Carcasses de véhicules calcinés, maisons incendiées, villages fantômes: c’est le spectacle qu’offre l’axe routier Beni-Komanda, théâtre d’attaques et embuscades meurtrières des rebelles des Forces démocratiques alliées (ADF) dans l’est de la République démocratique du Congo.
Une colonne d’une centaine de véhicules de transport de troupes, précédés de jeeps surmontées de mitrailleuses, quitte Beni, dans le Nord-Kivu, pour la cité de Komanda, en Ituri, soulevant la poussière jaune de cet axe routier dangereux et angoissant de 105 kilomètres.
Sur cette route, stratégique pour les échanges commerciaux entre les deux provinces, des rebelles du groupe ADF, présenté par l’organisation jihadiste Etat islamique (EI) comme sa branche en Afrique centrale (ISCAP), commettent depuis 2014 des exactions d’une extrême violence sur des civils, principalement à l’arme blanche.
De part et d’autre de la Nationale 4, d’Eringeti jusqu’à Komanda, des châssis de véhicules noircis par le feu, des squelettes de motos calcinées, témoignent des violences commises dans la région.
Des habitations abandonnées sont envahies par de l’herbe sauvage.
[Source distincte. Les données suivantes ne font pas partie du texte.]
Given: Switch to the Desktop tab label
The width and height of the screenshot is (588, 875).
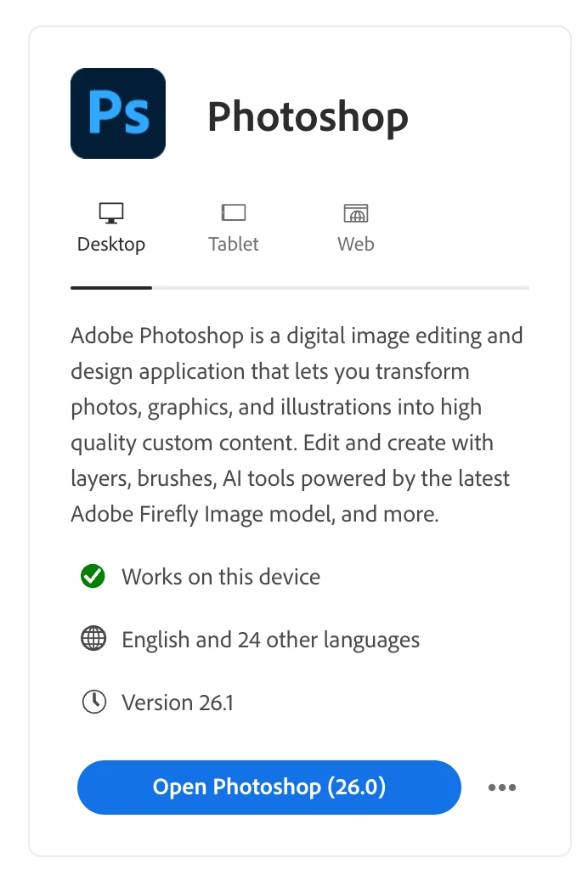Looking at the screenshot, I should pyautogui.click(x=111, y=245).
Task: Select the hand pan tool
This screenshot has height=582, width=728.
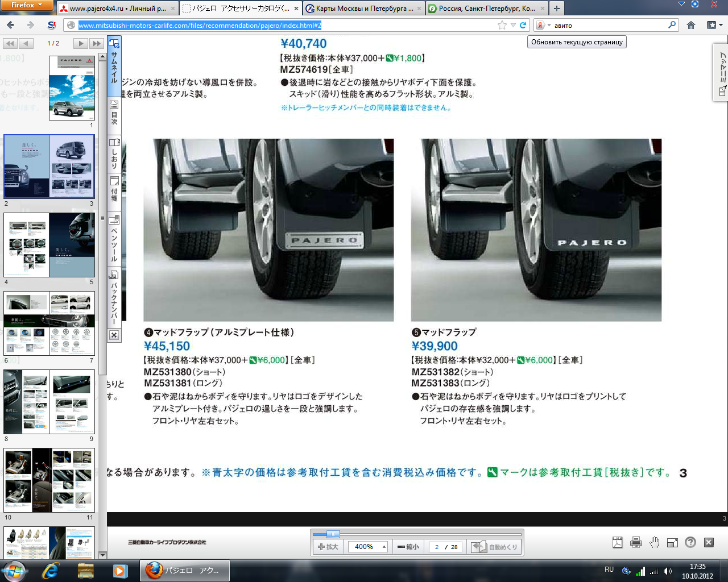Action: 654,542
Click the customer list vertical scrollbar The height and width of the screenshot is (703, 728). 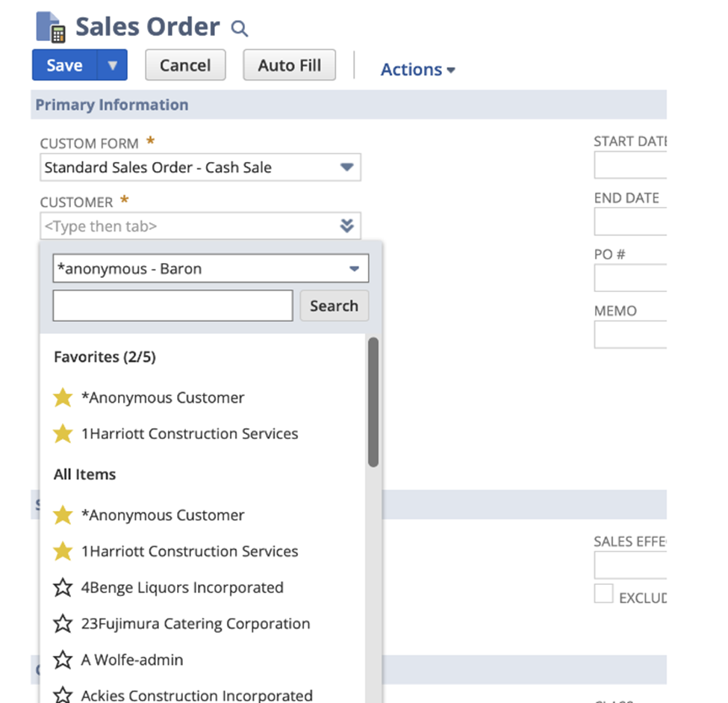(x=373, y=402)
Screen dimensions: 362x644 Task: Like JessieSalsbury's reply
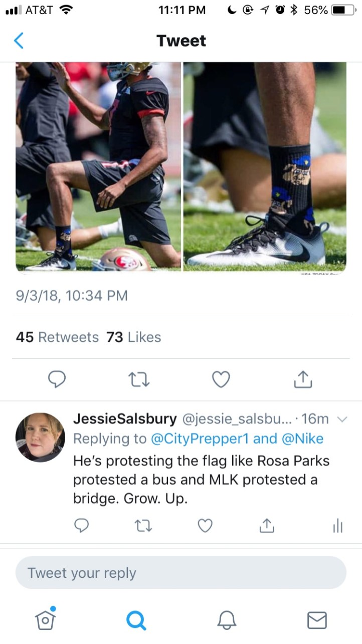coord(205,525)
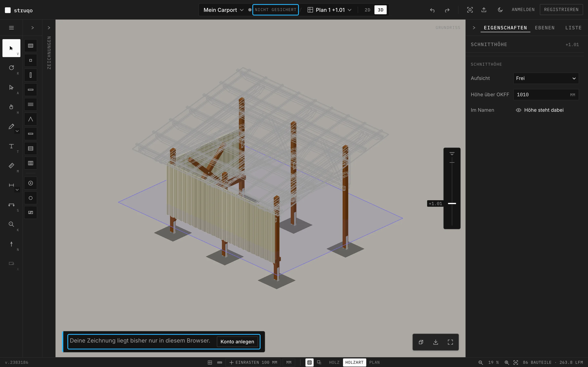Click the section height slider handle
Image resolution: width=588 pixels, height=367 pixels.
452,203
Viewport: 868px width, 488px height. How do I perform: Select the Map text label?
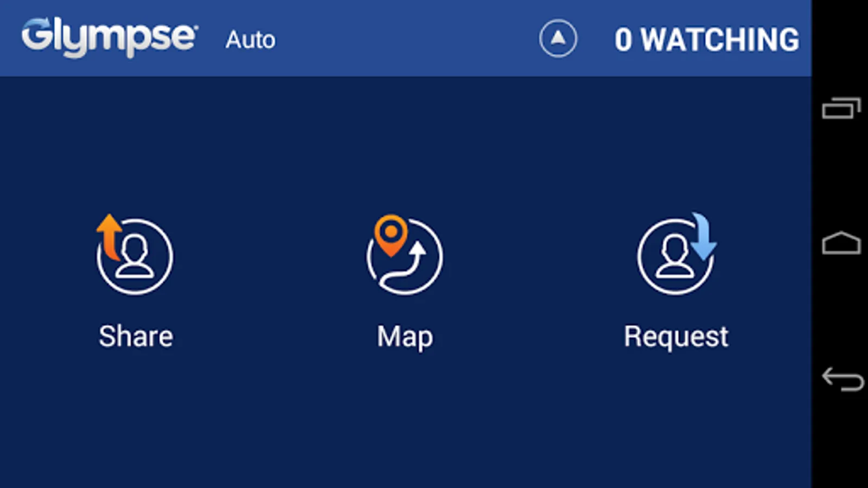[405, 337]
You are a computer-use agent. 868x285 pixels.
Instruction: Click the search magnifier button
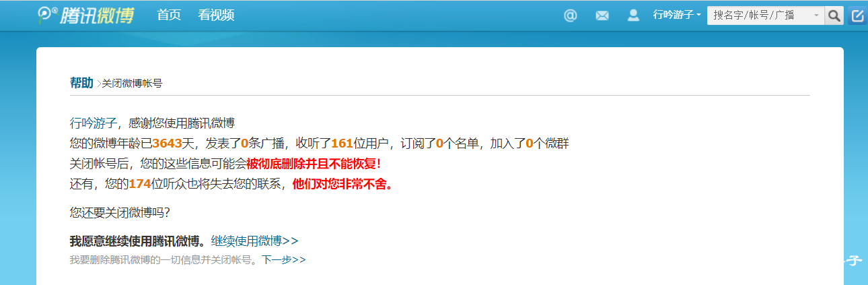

Leurs occupants les ont quittées depuis plusieurs mois.
Sur le trajet, difficile d’apercevoir, même au loin, des animaux domestiques qui généralement errent d’une case à une autre dans ces villages de planteurs de cacao et de café.
– « Guerre asymétrique » –
A hauteur de la localité Mayi-Moya, quasiment à mi-chemin, le convoi tombe sur des traces fraîches de sang, mêlées à de la farine de maïs, puis sur des taxis-motos qui transportent quatre corps de victimes. Des ADF ont tendu une embuscade à ces voyageurs qui se rendaient à Eringeti sans escorte et les ont tués.
En réaction, l’armée a déployé sa nouvelle unité canine pour les poursuivre dans la profondeur de la forêt dense qui sert de lieu de retraite aux assaillants après chaque exaction sur des civils.
Mais les ADF attaquent souvent dans le silence de la nuit, quelquefois ils ciblent les positions isolées de l’armée. Dans leur stratégie, les ADF évitent des combats au corps à corps avec les forces régulières.
Chaque fois qu’ils sont défaits, les ADF, menant une « guerre asymétrique », s’attaquent aux civils afin de les opposer aux forces armées, regrette le général-major Camille Bombele, coordonnateur des opérations militaires conjointes en cours avec l’armée ougandaise dans cette zone.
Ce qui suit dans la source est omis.